All Webflow API calls require Bearer token authentication. Scripts must be registered before they can be applied, with a maximum of 800 registered scripts per site.

Listen for consent decisions with the postMessage event

Securiti's consent banner communicates visitor decisions through the browser's window.postMessage API. You can use this to conditionally load scripts based on which cookie categories a visitor accepted.

To implement consent-aware script loading, add this code to your site's Head Code section in Site Settings > Custom Code:

<script>
window.addEventListener('message', function (ev) {
  if (ev.data.message === 'consent_given') {
    ev.data.consentStatuses && Object.keys(ev.data.consentStatuses).forEach(function (category) {
      if (ev.data.consentStatuses[category]) {
        if (category === 'Analytics') {
          // dynamically inject analytics script
        }
        if (category === 'Advertising') {
          // dynamically inject advertising pixel
        }
      }
    });
  }
});
</script>

The consent_given event fires when a visitor submits a consent decision. The consentStatuses object contains category names as keys (such as "Analytics" or "Advertising") with boolean values indicating acceptance.
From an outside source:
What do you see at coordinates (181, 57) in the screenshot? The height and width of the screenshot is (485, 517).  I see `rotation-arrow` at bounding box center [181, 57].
For GTM users, the official Securiti GTM integration provides a version of this script that pushes userPrefUpdate events to the GTM dataLayer.

This event listener is useful when you want custom script behavior after the visitor has made a choice.

What you can build with the Securiti Cookie Consent Webflow integration

Integrating Securiti Cookie Consent with Webflow lets you deploy regulation-compliant consent management across your site without building custom consent infrastructure or manually auditing cookies.

• Multi-region marketing site with geo-targeted consent: Build a Webflow site that serves an opt-in GDPR banner to EU visitors and a CCPA opt-out notice to California visitors automatically, using Securiti's reverse IP detection within a single script deployment.
• Google Ads-compliant landing pages: Create ad landing pages on Webflow that maintain Google Consent Mode v2 compliance for EEA/UK visitors, preserving conversion modeling and remarketing capabilities through Securiti's Google-certified CMP status.
• Branded privacy center with DSR intake: Add a Securiti-hosted data subject request form to a Webflow privacy policy page using an iframe embed (privacy-central.securiti.ai/#/dsr/{your-account-uuid}), giving visitors a way to submit access or deletion requests alongside the cookie consent banner.
• Agency-managed consent across client sites: Use Webflow's custom code endpoints to programmatically deploy the Securiti script across multiple client sites, then manage all banner styling, cookie categories, and compliance rules from the Securiti dashboard without touching Webflow again.

If you need more control over consent event handling or multi-site deployment automation, the API integration path covers those cases with full flexibility.